The Securities and Exchange Commission’s conduct proposal for brokers is already motivating broker-dealers to identify and begin eliminating conflicts of interests, SEC officials and industry executives said at Finra's annual conference in Thursday.

The proposal, known as Regulation Best Interest, “is a big leap over where we are today,” Lourdes Gonzalez, assistant chief counsel for sales practices in the SEC's Division of Trading and Markets, told hundreds of industry executives in Washington, D.C.

“The big leap forward for us is making broker’s requirement to act in the customer’s best interest explicit in the rule. So the broker would have to act in the customer’s best interest and the broker would not be able to put its interest ahead of the customers' interest,” Gonzalez said.

Beyond a broadened disclosure requirement and the best interest component of the rule, “the broker would also have to mitigate conflicts. Essentially, 'mitigate' means reduce conflicts that stem from financial incentives. And frankly, most conflicts are conflicts stemming from financial incentives,” Gonzalez said.

While Gonzalex admitted the SEC drew from the Finra's suitability requirement when drawing up the best-interest proposal, she said the agency took the best from the now-defunct Department of Labor fiduciary rule, too, and added a number of enhancements to toughen the standard.

There were many reasons the agency did not call the proposal a fiduciary standard, she said. “I’ve done a lot of research with regard to fiduciary obligations," she said. "Reg BI seems to go a lot farther than the fiduciary obligation on the investment advisor side. It goes beyond disclosure, but also requires brokers to mitigate conflicts and focus on costs.”

“You’re damned if you do and damned if you don’t,” Gonzalez said. “If we called it fiduciary, some would ask why are you calling it fiduciary?”

“Customers don’t know what fiduciary is,” she added.

Michelle Oroschakoff, chief risk officer at LPL Financia, who also spoke on the Finra panel, said LPL is already preparing for the SEC's best-interest rule.

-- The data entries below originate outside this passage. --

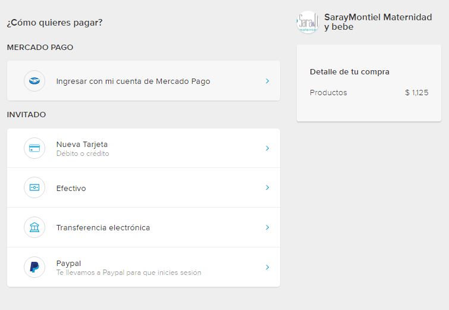This screenshot has height=310, width=449.
Task: Choose the Paypal label
Action: tap(68, 263)
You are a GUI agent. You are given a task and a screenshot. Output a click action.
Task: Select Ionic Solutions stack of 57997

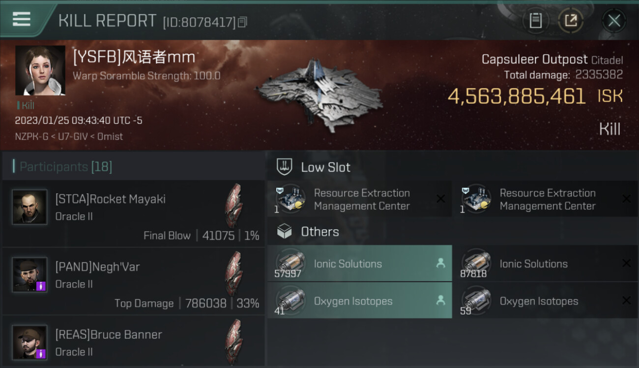359,263
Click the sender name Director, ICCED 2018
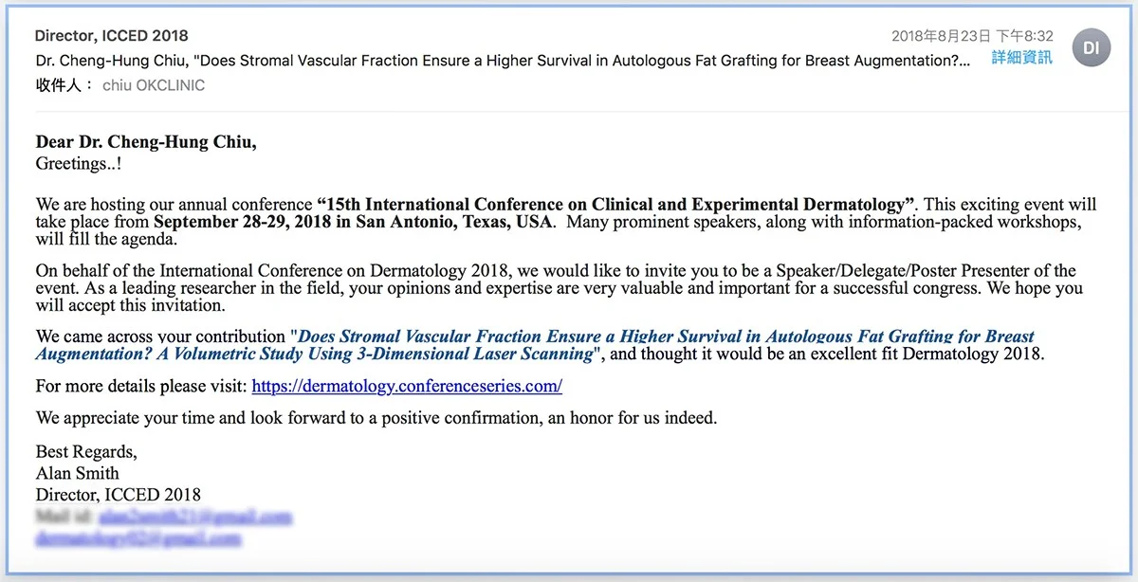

“One of the things that’s important is that with the requirement to put the customer’s interest first, every individual firm has to think about how they’ll do that and every firm will have to think about how they’ll mitigate conflicts because different firms will have different sets of conflicts depending on their business models,” Oroschakoff said.

While it is “impossible” to gear up entirely without knowing what the SEC’s final rule will look like, “we are levering a lot of what we did with the DOL rule. We looked at [our] entire lineup of products and reduced and aligned pricing a little more tightly and will continue to do that,” Oroschakoff added.

The firm is also focusing on disclosure with respect to its entire line up of products and how to best document and disclose conflicts that may cost investors, she said, including drilling down into the direct and indirect compensation that reps and financial advisors are paid.

“Suitability means it’s reasonable for you given your investment goals and objectives,” said Oroschakoff, formerly a securities attorney who defended firms against suitability claims. “It doesn’t have to be the best solution, it doesn’t have to be the cheapest solution, it just has to be appropriate for you.

“And that’s a lower standard than best interest,” she argued.

“I know that there has been commentary that says that this is no more than suitability. I don’t agree with that. I think putting customers' best interest first and the associated disclosure obligations are a much higher standard to the customer than the existing suitability standard,” Oroschaff added.

“The thing about having a best interest standard is that it is clear to customer what you’re duty is. Customer do not come to you understanding what suitability is. They will understand best interest. It will address customer confusion,” she continued.

While firms work to eliminate conflicts, Gonzalez said that it was important to her as she helped write Reg BI to preserve commissioned-based brokerage account offerings, which she said the industry began eliminating in response to the DOL rule to the disadvantage of smaller, buy-and-hold investors.

“What we’re trying to do is raise the standard of care that brokers have with respect to when they make recommendations to customers and at the same time find a way to preserve the broker advice model,” she said.

“Oftentimes, and I think this often gets lost in the conversation, it is the cheapest option for investors, particularly long-term, buy-and-hold investors. If you’re investing for retirement, you’re better off just paying a commission one time than paying 1 to 2 percent every year forever on that product,” she said.

Gonzalez also contended that fee-only registered investment advisors who are fiduciaries are not without conflicts. “I think it’s wrong when people say fiduciaries have no conflicts,” she said. To that end, the SEC has also proposed an ancillary rule that would codify all existing regulation for RIAs as part of the Reg BI package.